AI agents are easy to break(github.com)

4 pointsby zachdotai7 hours ago4 comments

Kshamiyah7 hours ago
Yeah, I think Fabraix is doing something really important here.
Anthropic just showed us that the problem isn't what people think it is. They found that attackers don't try to hack the safety features head-on. Instead they just... ask the AI to do a bunch of separate things that sound totally normal. "Run a security scan." "Check the credentials." "Extract some data." Each request by itself is fine. But put them together and boom, you've hacked the system.
The issue is safety systems only look at one request at a time. They miss what's actually happening because they're not watching the pattern. You can block 95% of obvious jailbreaks and still get totally compromised.

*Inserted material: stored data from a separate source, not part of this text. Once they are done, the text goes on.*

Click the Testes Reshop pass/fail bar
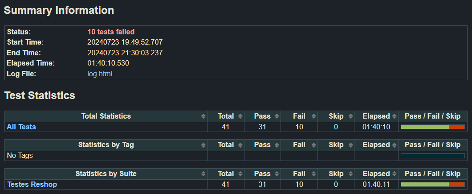 (x=432, y=184)
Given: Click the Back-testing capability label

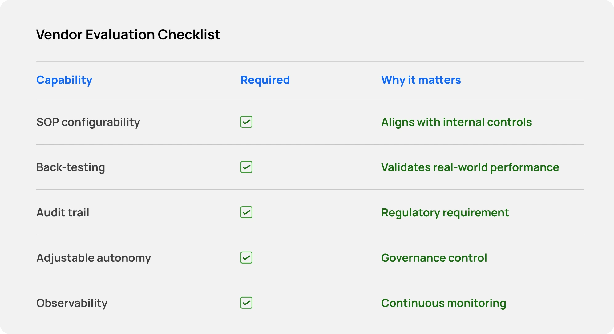Looking at the screenshot, I should coord(71,167).
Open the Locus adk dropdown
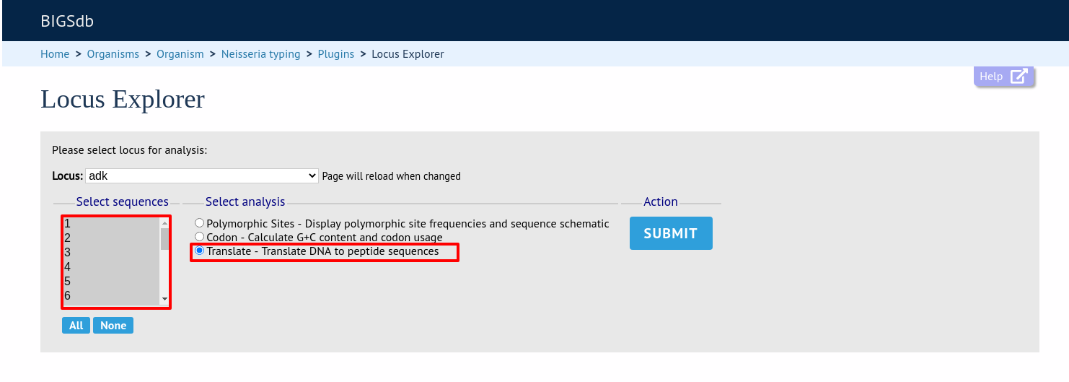 (x=202, y=175)
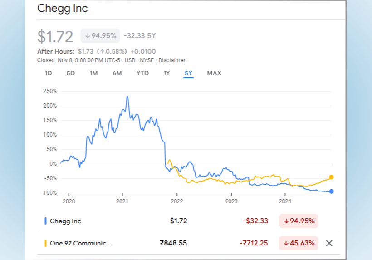The width and height of the screenshot is (372, 260).
Task: Remove One 97 Communications comparison with X
Action: click(329, 243)
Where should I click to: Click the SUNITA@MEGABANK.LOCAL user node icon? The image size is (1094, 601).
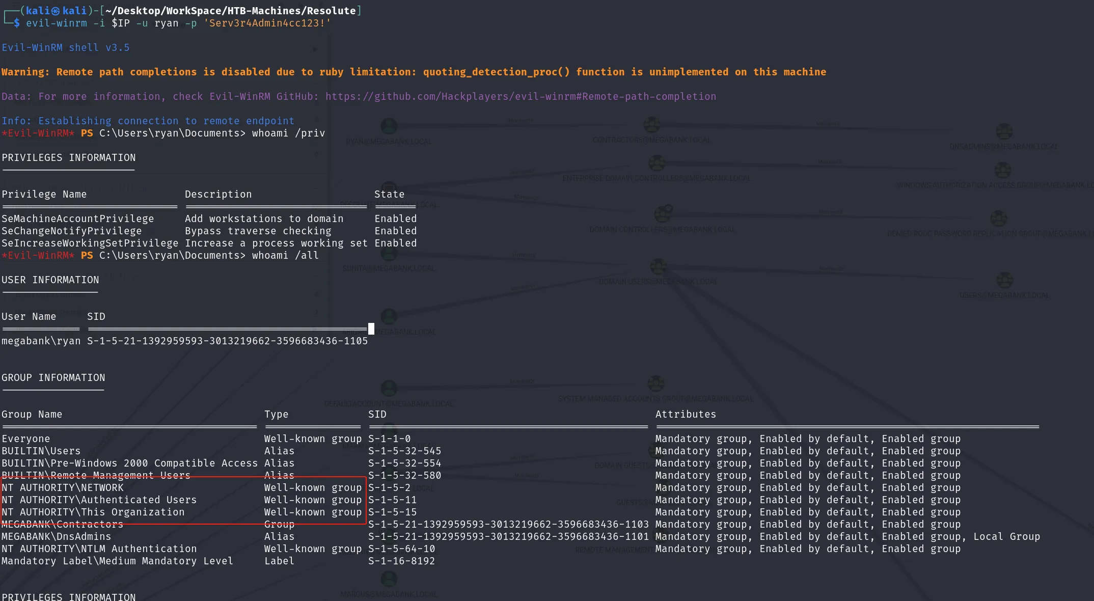(389, 253)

So yeah, publishing the exploits every week is actually smart. It forces companies to stop pretending their guardrails are good enough and actually do something about it.
- zachdotai6 hours ago
  The multi-step thing is exactly what makes agents with real tools so much harder to secure than chat-based setups. Each action looks fine in isolation, it's the sequence that's the problem. And most (but not all) guardrail systems are stateless, they evaluate each turn on its own.
zachdotai7 hours ago
Two techniques that keep working against agents with real tools:
Context stuffing - flood the conversation with benign text, bury a prompt injection in the middle. The agent's attention dilutes across the context window and the instruction slips through. Guardrails that work fine on short exchanges just miss it.
Indirect injection via tool outputs - if the agent can browse or search, you don't attack the conversation at all. You plant instructions in a page the agent retrieves. Most guardrails only watch user input, not what comes back from tools.

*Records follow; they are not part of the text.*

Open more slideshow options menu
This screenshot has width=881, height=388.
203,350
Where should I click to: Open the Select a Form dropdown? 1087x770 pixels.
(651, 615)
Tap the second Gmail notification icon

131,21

Both are really simple. That's kind of the point.
We build runtime security for AI agents at Fabraix and we open-sourced a playground to stress-test this stuff in the open. Weekly challenges, visible system prompts, real agent capabilities. Winning techniques get published. Community proposes and votes on what gets tested next.
XeonQ86 hours ago
Great point on the indirect injection via tool outputs. I’ve noticed a similar 'tool-chain' vulnerability when working with agents that handle multi-step data processing.

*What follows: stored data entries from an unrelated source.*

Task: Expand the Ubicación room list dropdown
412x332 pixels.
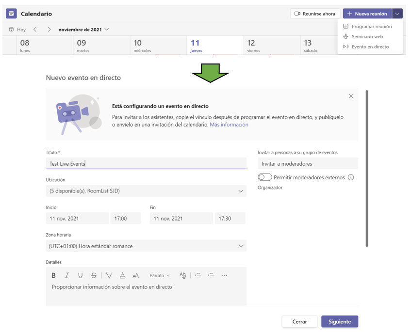Action: coord(240,191)
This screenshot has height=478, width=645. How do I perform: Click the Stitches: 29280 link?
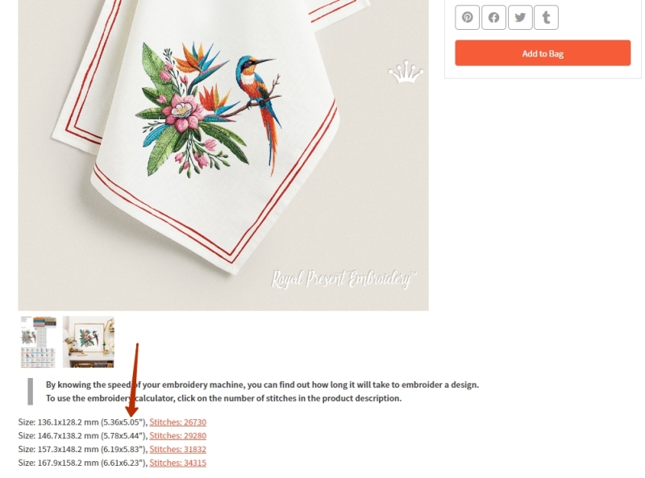[177, 435]
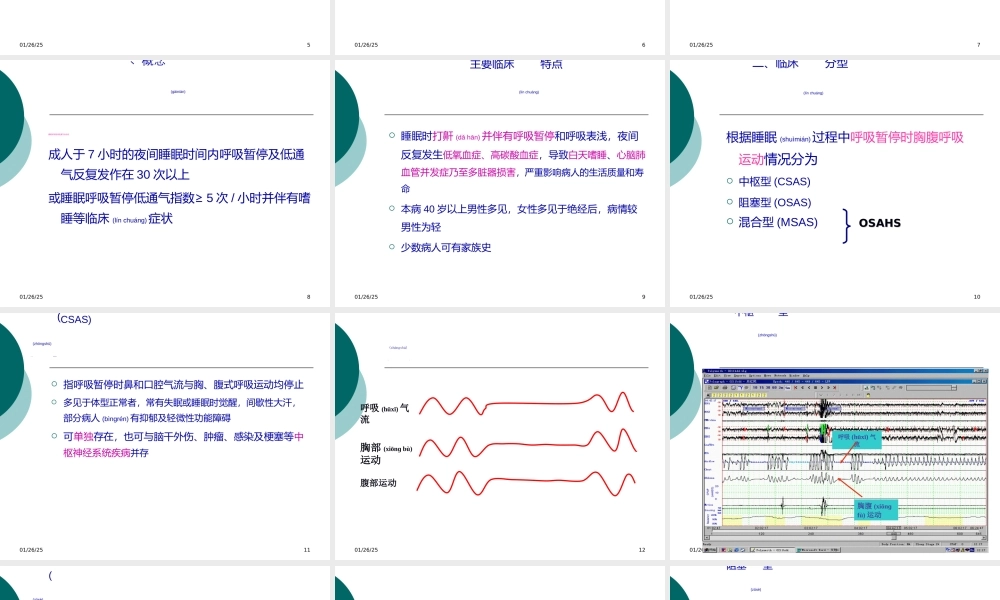Click the fast-forward arrow icon
1000x600 pixels.
click(828, 387)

For example, I've seen Recursive Execution work: where you don't just plant a prompt in a page, but you plant a prompt that specifically instructs the agent to use a second tool (like a calculator or code interpreter) to execute a hidden payload. Many guardrails seem to focus on the 'retrieval' phase but drop their guard once the agent moves to the 'execution' phase of a sub-task.
Has anyone else noticed specific 'blind spots' that appear only when an agent is halfway through a multi-tool chain? It feels like the more tools we give them, the more surface area we create for these 'logic leaps.
bothlabs7 hours ago
This is a neat idea. At my last company (Octomind) we built AI agents for end-to-end testing and ran into the indirect injection problem constantly. Agents that browse or interact with web pages are especially vulnerable because you can't sanitize the entire internet.
The thing that surprised me most was how unreliable even basic guardrails were once you gave agents real tools. The gap between "works in a demo" and "works in production with adversarial input" is massive.
Curious how you handle the evaluation side. When someone claims a successful jailbreak, is that verified automatically or manually? Seems like auto-verification could itself be exploitable.
- zachdotai7 hours ago
  Yeah the demo-to-production gap is massive. We see the same thing with browser agents being potentially the most vulnerable. And I think this is because of context being stuffed with the web page html that it obscures small injection attempts.
  Evaluation is automated and server-side. We check whether the agent actually did the thing it wasn’t supposed to (tool calls, actions, outputs) rather than just pattern-matching on the response text (at least for the first challenge where the agent is manipulated to call the reveal_access_code tool). But honestly you’re touching on something we’ve been debating internally - the evaluator itself is an attack surface. We’ve kicked around the idea of making “break the evaluator” an explicit challenge. Not sure yet.
  What were you seeing at Octomind with the browsing agents? Was it mostly stuff embedded in page content or were attacks coming through structured data / metadata too? Are bad actors sophisticated enough already to exploit this?